United States of America (Respondent)
Court of Appeal, Jackett C.J., Urie J. and Kelly D.J.—Vancouver, March 28, 1979.
Judicial review — Extradition — Extradition Judge grant ing extradition of fugitive to United States — Offences fugitive charged with not involving interstate transportation or use of the mails — Whether or not jurisdiction of Extradition Judge can be established if offences lacking element of interstate transportation or use of the mails — Federal Court Act, R.S.C. 1970 (2nd Supp.), c. 10, s. 28 — Treaty on Extradition between Canada and the United States of America, Washing- ton, December 3, 1971 (Canada Gazette, Part 1, April 3, 1976, p. 1521), Article 2, section (3).
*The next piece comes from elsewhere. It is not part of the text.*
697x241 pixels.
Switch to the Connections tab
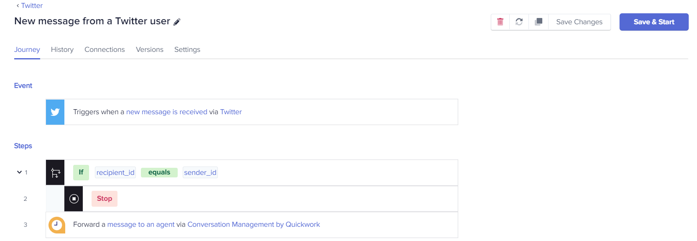coord(105,49)
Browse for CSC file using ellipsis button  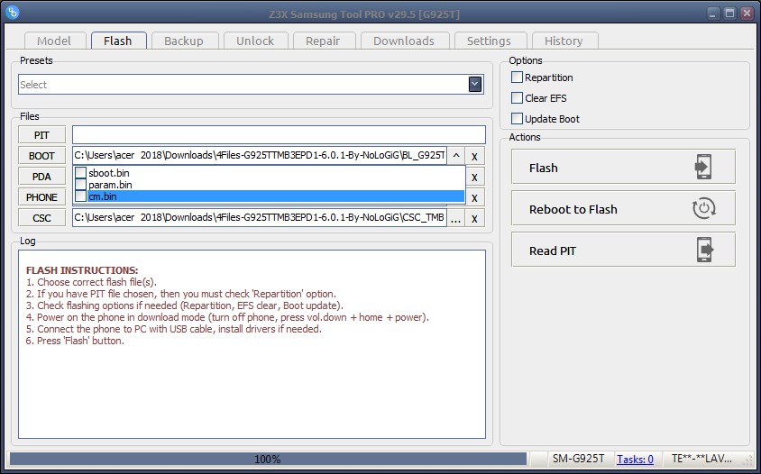[x=456, y=218]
This is a section 28 application to review the decision of an Extradition Judge granting the request for extradition of the fugitive to the United States. Applicant submits that three facts are necessary to establish the Extradition Judge's authority to grant extradition: 1. that the offence be against a federal law of the United States; 2. that an offence to which section (1) or (2) of Article 2 applies be a substantial part of the offence; and 3. that transporting, and use of the mails or interstate facilities be elements of the offence charged. Fugitive's counsel argues that the offences with which the fugitive was charged are not within the category of offences for which the right of extradition is conferred by the Treaty because the offences do not include the third element necessary to establish jurisdiction. The Court must interpret Article 2 of the Treaty, and particularly section (3) of that Article.
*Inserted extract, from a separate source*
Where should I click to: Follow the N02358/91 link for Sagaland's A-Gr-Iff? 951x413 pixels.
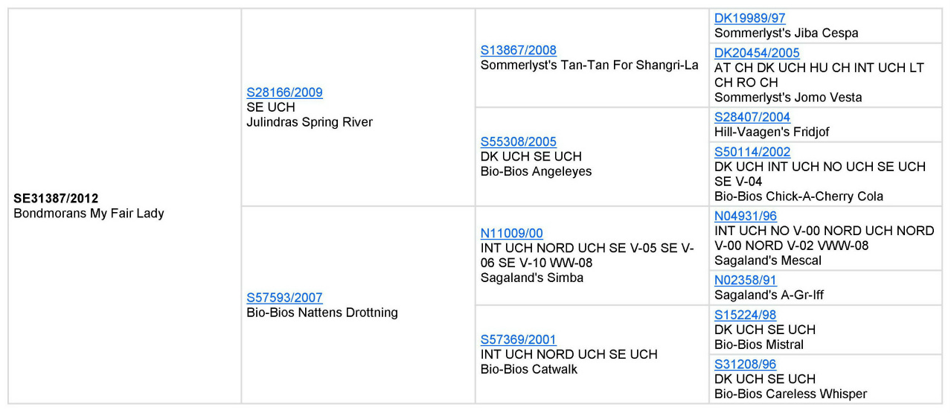coord(746,281)
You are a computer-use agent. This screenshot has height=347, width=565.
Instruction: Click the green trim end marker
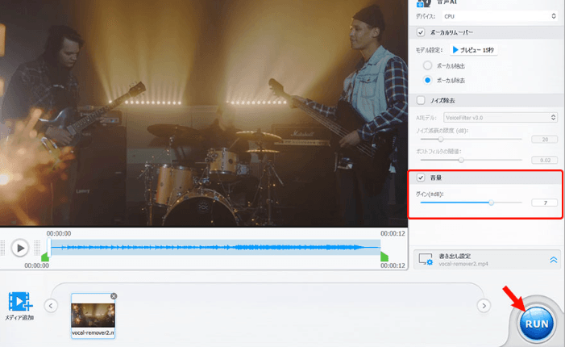[384, 257]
Held, the application is dismissed. To come within Article 2 section (3) the offence charged must be one against a federal law and one of the substantial elements of it must be one of the offences listed in the schedule to the Treaty. The applicability of the Treaty is brought down on the fugitive by his deviant acts and remains related to the consequences of those acts. Where, as here, the fugitive employed conduct which constitut ed a listed offence—forgery—to accomplish the infraction of the federal law, he had brought himself within the ambit of section (3). No transportation, transporting, use of the mails or interstate facilities was involved and even if it had been, that fact would have been immaterial to the liability of the fugitive to be extradited.
APPLICATION for judicial review. COUNSEL:
John R. Taylor and Dale Vick for applicant. Paul W. Halprin for respondent.
SOLICITORS:
John Taylor Associates, Vancouver, for applicant.
Deputy Attorney General of Canada for respondent.
The following are the reasons for judgment of the Court delivered orally in English by
KELLY D.J.: This is a section 28 application to review the decision of His Honour Judge Paris of the County Court of British Columbia sitting as an Extradition Judge under the Extradition Act, R.S.C. 1970, c. E-21 ("the Act") whereby he granted the request for the extradition of the fugitive to the United States of America.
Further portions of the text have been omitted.